Les Églises sœurs

L’Œuvre de Saint-Pierre-Apôtre doit soutenir 942 séminaires en Afrique, Asie, Océanie et Amérique du Sud. Il s’agit de 503 petits séminaires, 125 séminaires propédeutiques et 314 grands séminaires. Cela représente 81 000 séminaristes dont 27 329 grands séminaristes. Il y a eu 5 893 nouveaux candidats au sacerdoce en Afrique cette année, 2 463 en Asie et 1185 en Amérique du Sud. Les besoins sont considérables. (OPM. Chiffres de 2008)

Un besoin vital de prêtres dans les Églises sœurs

Les Églises jeunes sont en pleine expansion. Certaines viennent de naître dans des lieux où l’Évangile était encore totalement ignoré. D’autres connaissent une vitalité extraordinaire avec un nombre important de catéchumènes, mais beaucoup ignorent encore totalement l’Évangile. Les églises sont pleines de jeunes et de familles, mais malgré l’abondance des vocations, beaucoup d’Églises manquent de prêtres. Les villages isolés ne voient le prêtre que quelques fois dans l’année. Dans ces pays où l’Évangile est accueilli chaleureusement, la croissance des Églises est freinée par le manque de prêtres.

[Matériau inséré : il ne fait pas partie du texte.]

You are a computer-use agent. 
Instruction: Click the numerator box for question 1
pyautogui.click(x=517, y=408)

«Alors que la première évangélisation reste nécessaire et urgente dans de nombreuses régions du monde, le manque de clergé et de vocations affligent aujourd’hui divers diocèses et Instituts de vie consacrée. Il est important de réaffirmer que, malgré la présence de difficultés croissantes, le mandat du Christ d’évangéliser tous les peuples demeure une priorité. Aucune raison ne peut en justifier un ralentissement ou une stagnation, car «le mandat d’évangéliser tous les hommes constitue la vie et la mission essentielle de l’Église» (Paul VI). Mission qui «en est encore à ses débuts et nous devons nous engager de toutes nos forces à son service» (Jean-Paul II). Comment ne pas penser ici au Macédonien qui, étant apparu en songe à Paul, criait : «Viens en Macédoine et aide-nous» ? Ils sont nombreux aujourd’hui ceux qui attendent l’annonce de l’Évangile, ceux qui ont soif d’espérance et d’amour. Ceux qui se laissent interpeller à fond par cette demande d’aide, qui se lève de l’humanité, quittent tout pour le Christ et transmettent aux hommes la foi et l’amour pour Lui !»

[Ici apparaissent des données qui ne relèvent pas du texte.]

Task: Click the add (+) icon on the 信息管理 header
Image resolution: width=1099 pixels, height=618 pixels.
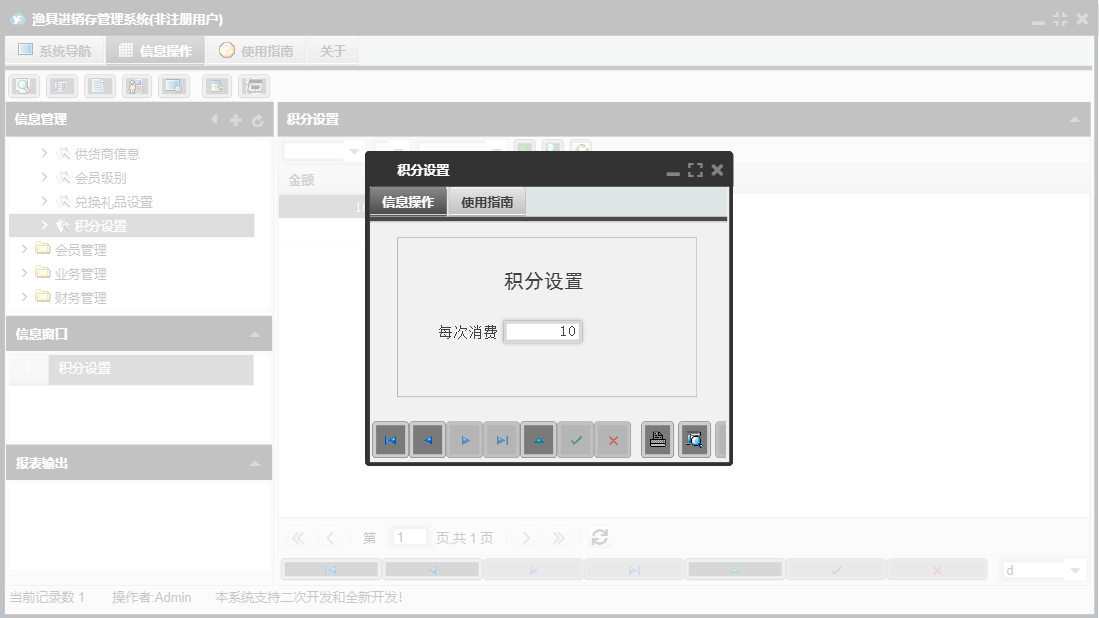Action: coord(235,119)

Benoit XVI, message pour le Dimanche missionnaire mondial de 2008

Un appel à l’aide

Les Œuvres pontificales missionnaires ne fonctionnent pas comme une simple association décidant de réaliser ses propres projets ailleurs dans le monde. Non, l’Église a voulu que tous les baptisés participent à la collecte. Et elle a voulu que toutes les Églises locales participent à la répartition des dons, pour que les plus pauvres reçoivent selon leurs besoins. Plus de 1100 diocèses, qui sont sous la responsabilité de la Congrégation pour l’Évangélisation des peuples, sont aidés de par le monde. C’est ce qui assure aussi la stabilité de l’élan missionnaire là où il y a très peu de moyens. Et pourtant malgré ces gros efforts, un tiers de projets ne trouvent pas de financement. Alors entendons Benoît XVI dans cet appel : «Qui d’autres que les catholiques peuvent soutenir le développement de l’Église ?»

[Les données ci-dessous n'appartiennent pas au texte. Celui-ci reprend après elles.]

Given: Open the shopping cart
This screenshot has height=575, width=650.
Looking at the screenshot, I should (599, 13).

«Il ne s'agit plus simplement de collaborer à l'activité d'évangélisation, mais de se sentir soi-même protagoniste et coresponsable de la Mission de l'Église. Cette coresponsabilité exige que croisse la communion entre les communautés et que s'intensifie l'aide réciproque en ce qui concerne tant le personnel (prêtres, religieux, religieuses et laïcs missionnaires) que l'utilisation des moyens nécessaires aujourd’hui pour évangéliser.»

Benoît XVI Message pour la Journée missionnaire mondiale 2007

Prêtre pour toute l’humanité

Le prêtre est ordonné pour toute l’Église et avec le souci de toute l’Église. Nous aussi, nous devons considérer les prêtres des Église sœurs comme nos prêtres car nous formons une seule Église universelle, qui traverse les frontières et les cultures. En aidant les Églises sœurs, nous aidons le Christ à nous donner des prêtres.

 

Témoignage

«Le diocèse de Morondova (Madagascar) ne compte que deux prêtres diocésains. Les 28 autres prêtres sont tous religieux. Nous avons 7 grands séminaristes. Ce n’est pas beaucoup, mais c’est un signe d’espérance. Jamais nous n’avons eu autant de séminaristes depuis la fondation du diocèse. Ici 80% de la population attend toujours la première évangélisation. On prépare la relève des missionnaires en préparant des prêtres qui seront apôtres et missionnaires.»